GIBA floors NCA in conditional access for the brouhaha TV license

The Ghana Independent Broadcasters Association (GIBA) succeeded in preventing the National Communications Authority (NCA) from using conditional access as a mechanism to collect television licenses from Ghanaians.

As part of the Digital Terrestrial Television (DTT) agenda to shift television viewing to digital in the country, the government, through the NCA, had sought to insert an access mechanism conditional in all digital tv decoders to prevent people from watching even in clear. TV if they don’t pay TV license.

The TV license was the main (70%) funding the operations of the public broadcaster, the Ghana Broadcasting Corporation (GBC), while the remaining 30% is left to private TV stations and other stakeholders.

The GIBA had from day one protested against this decision and insisted that it harmed a large percentage of its members who were broadcasting free-to-air and earning their money, not from the TV licence, but from the advertisements.

In a statement, GIBA said: “The NCA wanted to introduce a conditional access system to replace the revenue provided by the TV Licensing Act. But to do that, they really needed to replace the current policy and law. The GIBA presented alternatives, including the use of a percentage of the current communication services tax. They did not accept our proposals.

“The TV Licensing Act works on a levy on the equipment, the TV itself. It does not interfere with content access and distribution. There is no legal basis for a conditional access decision that would prevent content from reaching people. We went to the Supreme Court on this constitutional argument because it would deprive people of the right to access content and that right is enshrined in the country’s constitution.

The High Court on Tuesday 16th August 2022 ruled in favor of GIBA and reversed the NCA’s decision to use conditional access to block television content to viewers who do not pay for a TV license.

The Court held that the conditional (controlled) access system which the NCA made mandatory, for the importation of televisions and decoders (set-top boxes), to enable it to impose and collect an electronic tax in the form of License fees, in the absence of any substantive or subsidiary legislation to that effect, amount to jurisdictional error by excess of jurisdiction.

It therefore ruled that the provision made for the inclusion of the conditional access system for free-to-air television receivers was “unlawful and therefore nullified”.

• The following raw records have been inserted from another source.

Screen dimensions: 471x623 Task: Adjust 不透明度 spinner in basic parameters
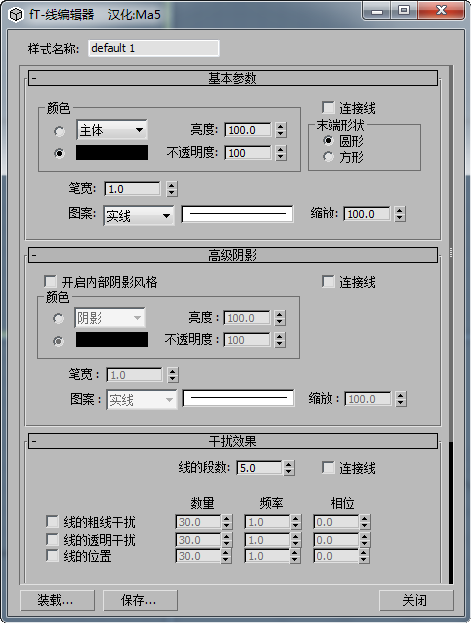(x=281, y=153)
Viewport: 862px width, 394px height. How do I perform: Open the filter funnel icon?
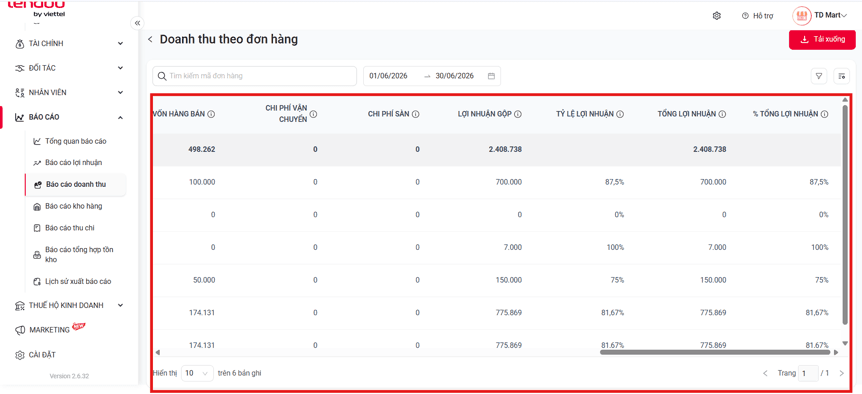point(819,76)
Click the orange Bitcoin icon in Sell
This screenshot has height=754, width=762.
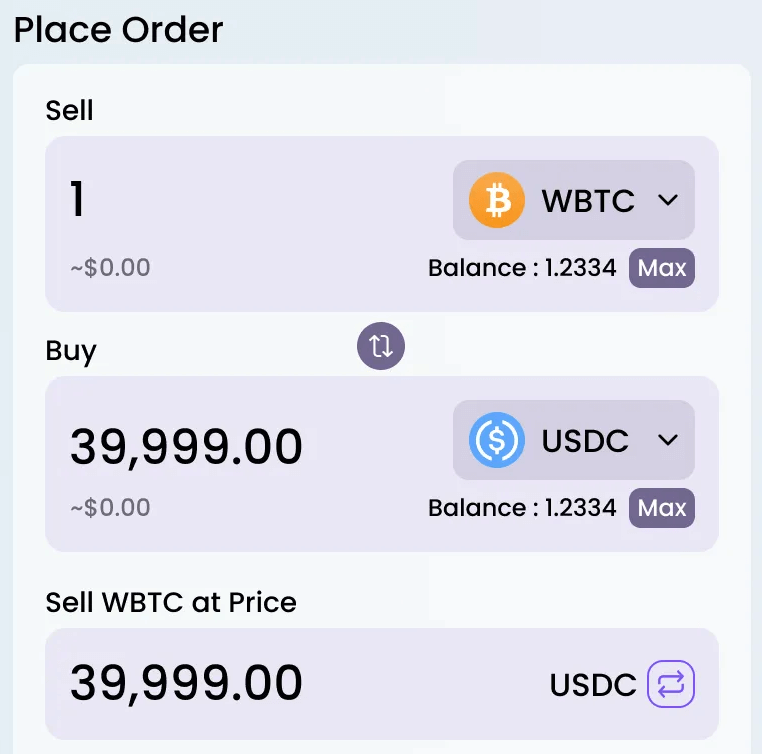click(497, 200)
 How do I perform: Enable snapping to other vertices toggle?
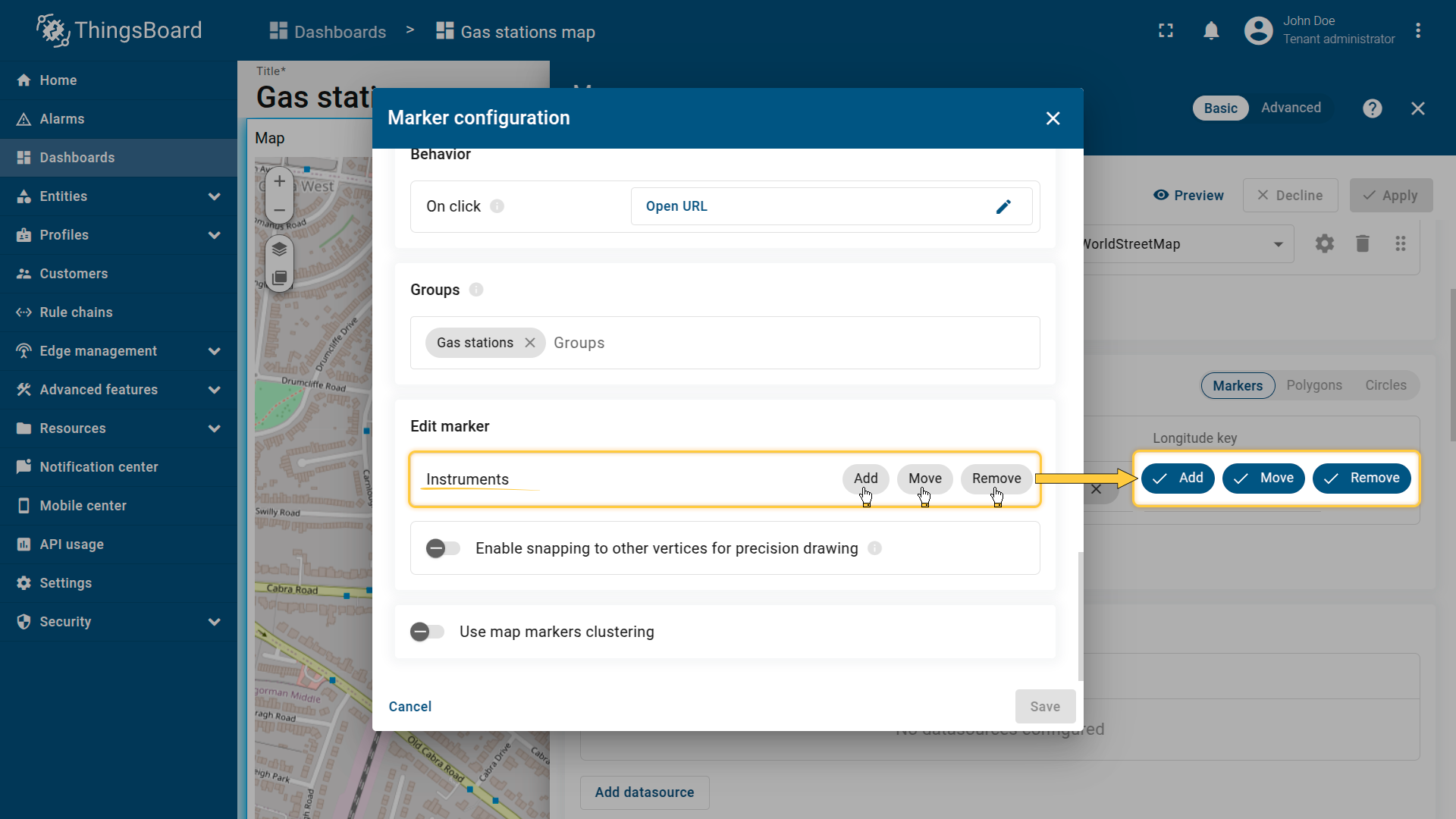point(443,548)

“Another key element of the judgment is the emphasis on the continued need for open and honest engagement with stakeholders to foster partnerships in policy formulation, not only for the media industry but in all other sectors, particularly when policies affecting them are being developed.”

Arm twist tactics

Indeed, this recommendation from the courts is critical because throughout the process of imposing conditional access, the Department of Communications and the NCA applied numerous arm-twisting tactics, including preventing certain stakeholders from attending at meetings, but recording their names in the minutes. suggest attending meetings and approving decisions.

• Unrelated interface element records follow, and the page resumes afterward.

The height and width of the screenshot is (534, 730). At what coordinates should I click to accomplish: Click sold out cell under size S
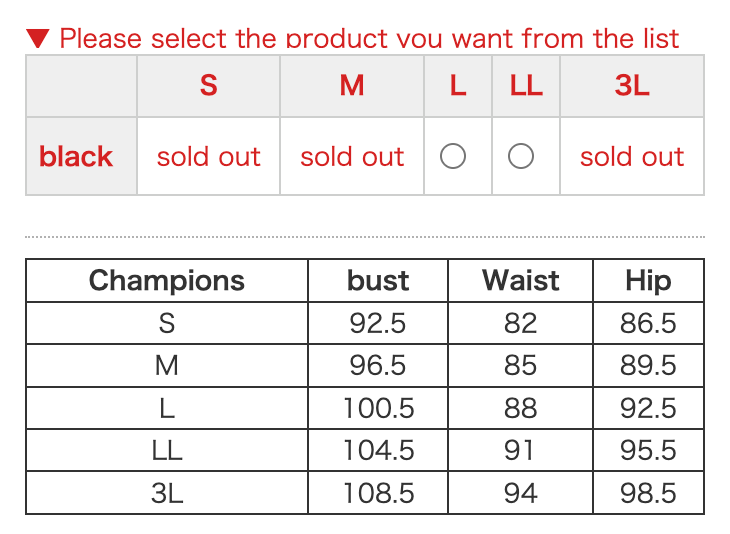208,157
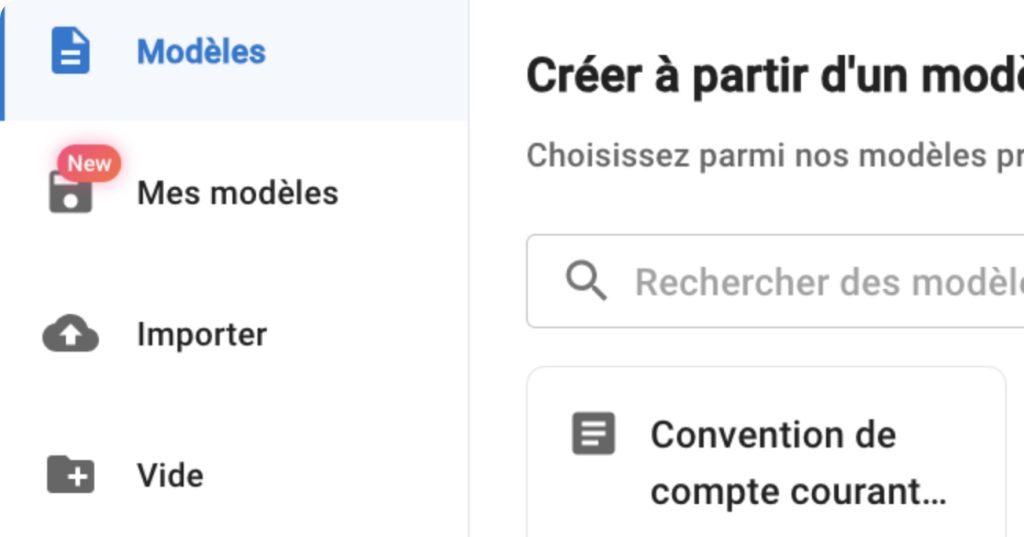Open the Convention de compte courant template card
The height and width of the screenshot is (537, 1024).
[765, 462]
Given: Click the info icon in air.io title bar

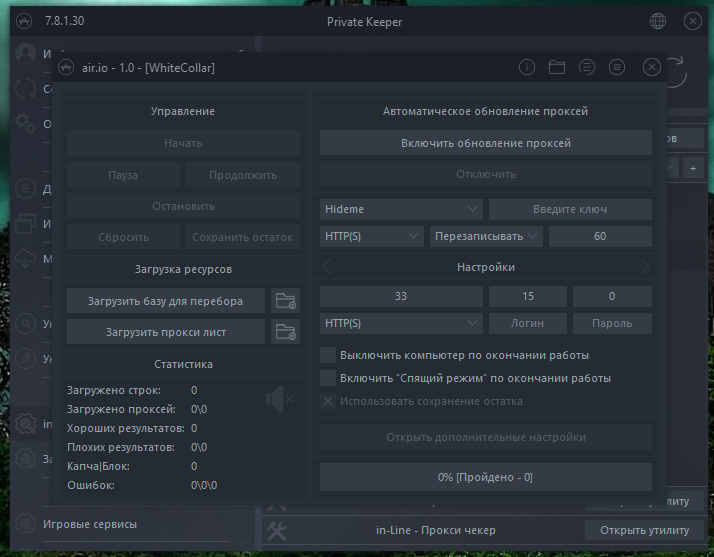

Again, before constituting a real board of directors, which will then appoint a CEO to manage the all-inclusive PPP platform for this purpose, the ministry unilaterally formed the company and the president appointed the CEO without consultation with the stakeholders.

According to GIBA, the digital transition is a work in progress. It was agreed that a PPP would be put in place and that a fee schedule – depending on the number of regions reached – would be agreed. Rates would be lower for remote sites and higher for those reaching the most populated sites: “We never had the NCA rates and the broadcasters were put on the platform on a trial basis for 4 to 5 years. He was supposed to go to the National Media Commission to determine directors and staff, to ensure fairness, neutrality and efficiency.

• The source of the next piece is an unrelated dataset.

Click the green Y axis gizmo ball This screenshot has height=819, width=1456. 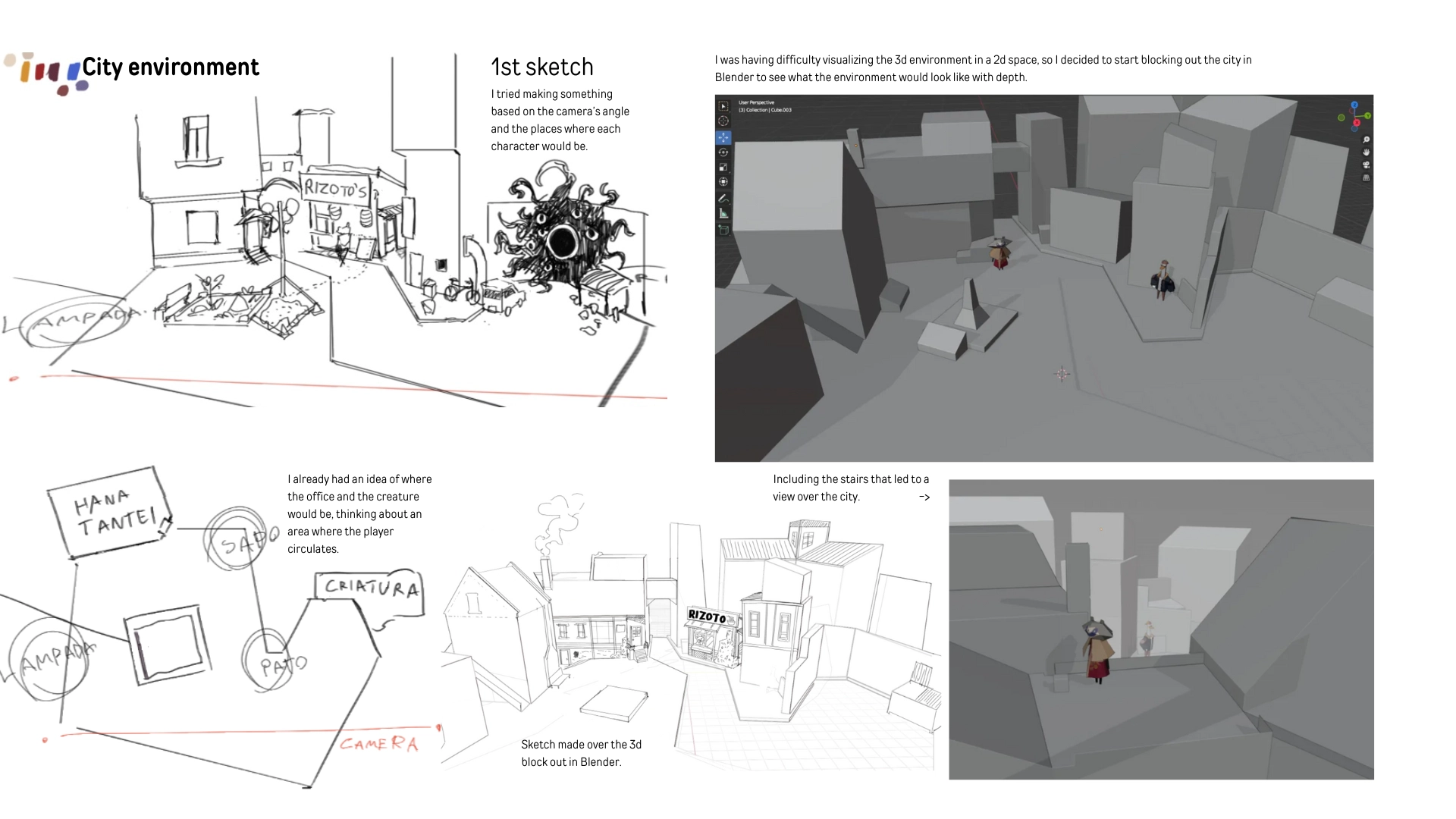[1367, 115]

However, the company was created and the president made the appointments: “This is not acceptable. There are always problems when politicians appoint someone in the media. Tariffs were proposed to certain broadcasters during a meeting to which GIBA was not invited: “GIBA wants to be seated at the table. Not all broadcasters understand the dynamics, regulations and technique.

Meanwhile, the NCA, which often reports its court victories over regulated bodies on its website, did not report the outcome of the conditional access court case with GIBA.